Statistical Inference for Fairness Auditing
This addresses the need for model-agnostic fairness auditing in high-stakes applications like recidivism prediction, offering a method to certify or flag subpopulations with performance issues, though it is incremental as it builds on existing statistical techniques.
The paper tackles the problem of evaluating black-box models for fairness by framing fairness auditing as multiple hypothesis testing, using the bootstrap to bound performance disparities over groups with statistical guarantees, and finds that the audits provide interpretable and trustworthy guarantees on benchmark datasets.
Before deploying a black-box model in high-stakes problems, it is important to evaluate the model's performance on sensitive subpopulations. For example, in a recidivism prediction task, we may wish to identify demographic groups for which our prediction model has unacceptably high false positive rates or certify that no such groups exist. In this paper, we frame this task, often referred to as "fairness auditing," in terms of multiple hypothesis testing. We show how the bootstrap can be used to simultaneously bound performance disparities over a collection of groups with statistical guarantees.

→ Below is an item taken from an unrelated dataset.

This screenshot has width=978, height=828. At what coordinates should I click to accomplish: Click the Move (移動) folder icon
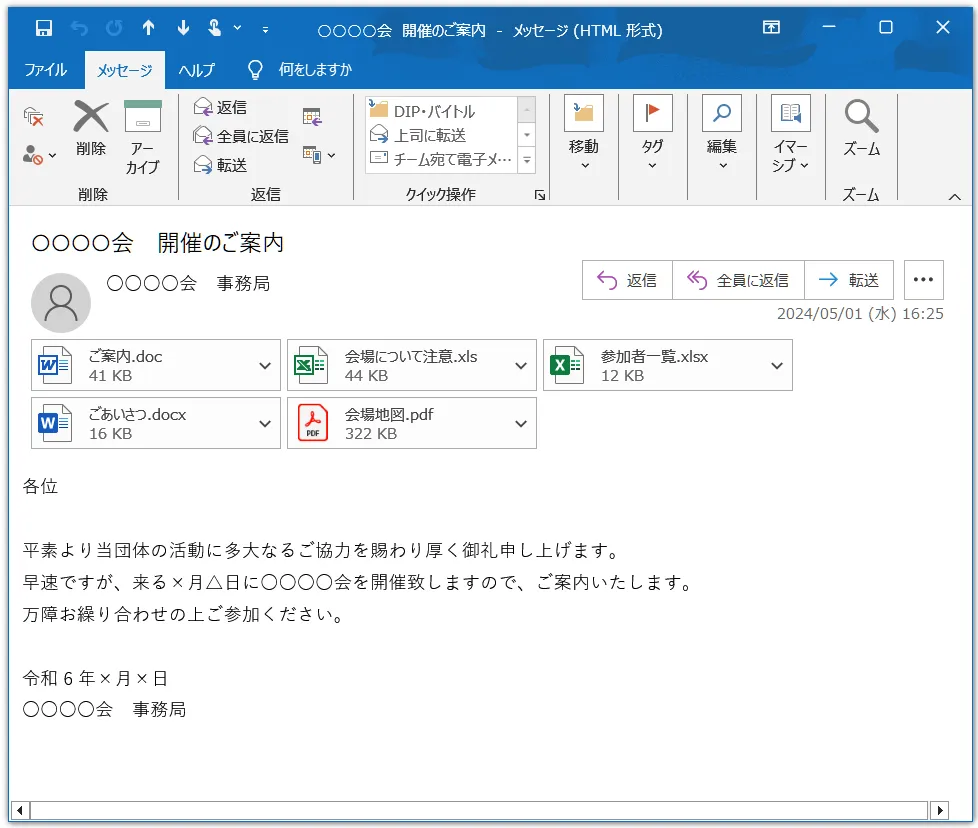(x=584, y=114)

Our methods can be used to flag subpopulations affected by model underperformance, and certify subpopulations for which the model performs adequately. Crucially, our audit is model-agnostic and applicable to nearly any performance metric or group fairness criterion. Our methods also accommodate extremely rich -- even infinite -- collections of subpopulations. Further, we generalize beyond subpopulations by showing how to assess performance over certain distribution shifts. We test the proposed methods on benchmark datasets in predictive inference and algorithmic fairness and find that our audits can provide interpretable and trustworthy guarantees.